Gilberto Hernández García |

El 3 de agosto de 2006 la indígena otomí Jacinta Francisco Marcial fue apresada injustamente por el supuesto delito de haber “secuestrado” a seis agentes de la extinta Agencia Federal de Investigaciones (AFI), junto con Alberta Alcántara y Teresa González. La mujer, miembro de la peregrinación a pie al Tepeyac de Santiago Mexquititlán, después de 28 meses de proceso, privada de su libertad, fue sentenciada a 21 años de prisión. Sin embargo, luego de una fuerte presión de parte de la sociedad civil, medios de comunicación y organismos defensores de derechos humanos, Jacinta fue liberada el 3 de septiembre de 2009  por desistimiento de la PGR. Alberta y Teresa fueron liberadas tiempo después.
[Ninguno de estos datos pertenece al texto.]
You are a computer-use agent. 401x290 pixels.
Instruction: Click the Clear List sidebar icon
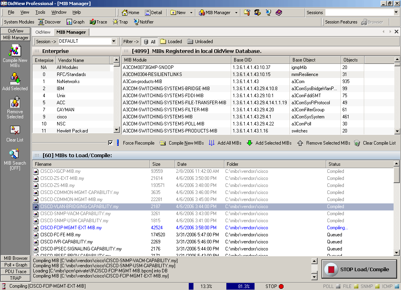click(x=15, y=130)
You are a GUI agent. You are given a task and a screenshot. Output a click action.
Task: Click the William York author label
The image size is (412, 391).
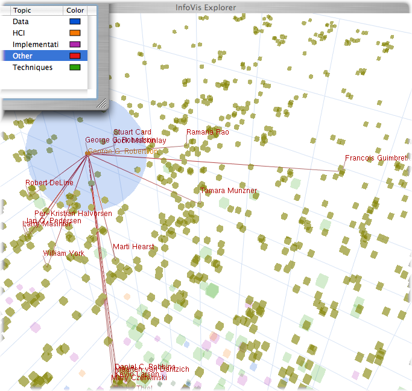point(64,253)
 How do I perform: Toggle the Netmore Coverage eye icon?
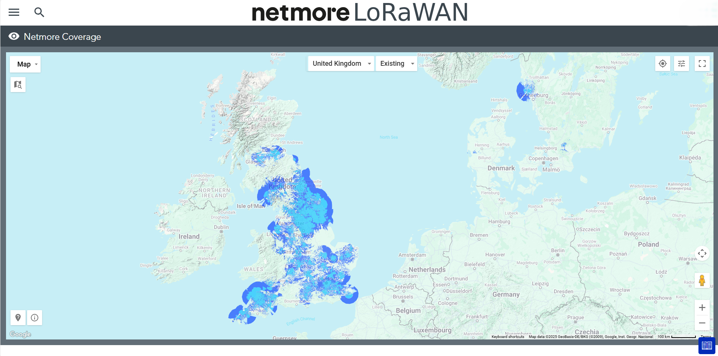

La historia de esta injusticia la relatamos en el número 740 de El Observador en su edición impresa.

En días pasados se ha dado a conocer que el Tribunal Federal de Justicia Fiscal y Administrativa (TFJFA) determinó que la Procuraduría General de la República debe reparar el daño a Jacinta. La reparación económica del daño consiste en dos cantidades: la primera como indemnización del daño patrimonial y actualización calculada al 30 de abril de 2014, al no haber podido trabajar el tiempo que estuvo en la cárcel; la segunda por daño moral, “por haber lesionado su honor, sentimientos, vida privada, decoro, reputación y aspecto físico”.

Además, el tribunal determinó que la PGR debe reconocer la inocencia de Jacinta otorgándole una disculpa pública al menos en los mismos medios donde se difundió la acusación en su contra.

Jacinta, oriunda del pueblo otomí de Santiago Mexquititlán, desde que quedó libre señaló que perdonaba a los que llevaron a cabo esa injusticia y dejó las cosas “en manos de Dios”. Sin embargo dijo que buscaría la justicia para “sentar el precedente” y evitar que en lo futuro se sigieran cometiendo este tipo de injusticias, particularmente contra las personas indígenas.  “Estar feliz no, lo que yo hago y pido al estar aquí es justicia, porque no es por el dinero, yo siempre he trabajado y me gusta trabajar y voy a seguir trabajando, como siempre”, afirmó luego de conocer la resolución del TFJFA.

Cabe recordar que en noviembre del año pasado, el TFJFA dictó un fallo similar para Alberta y Teresa, con lo que sentó un precedente histórico en lo que respecta a la reparación del daño en nuestro país. Sin embargo, dichas sentencias no fueron aceptadas por la PGR y siguen en revisión.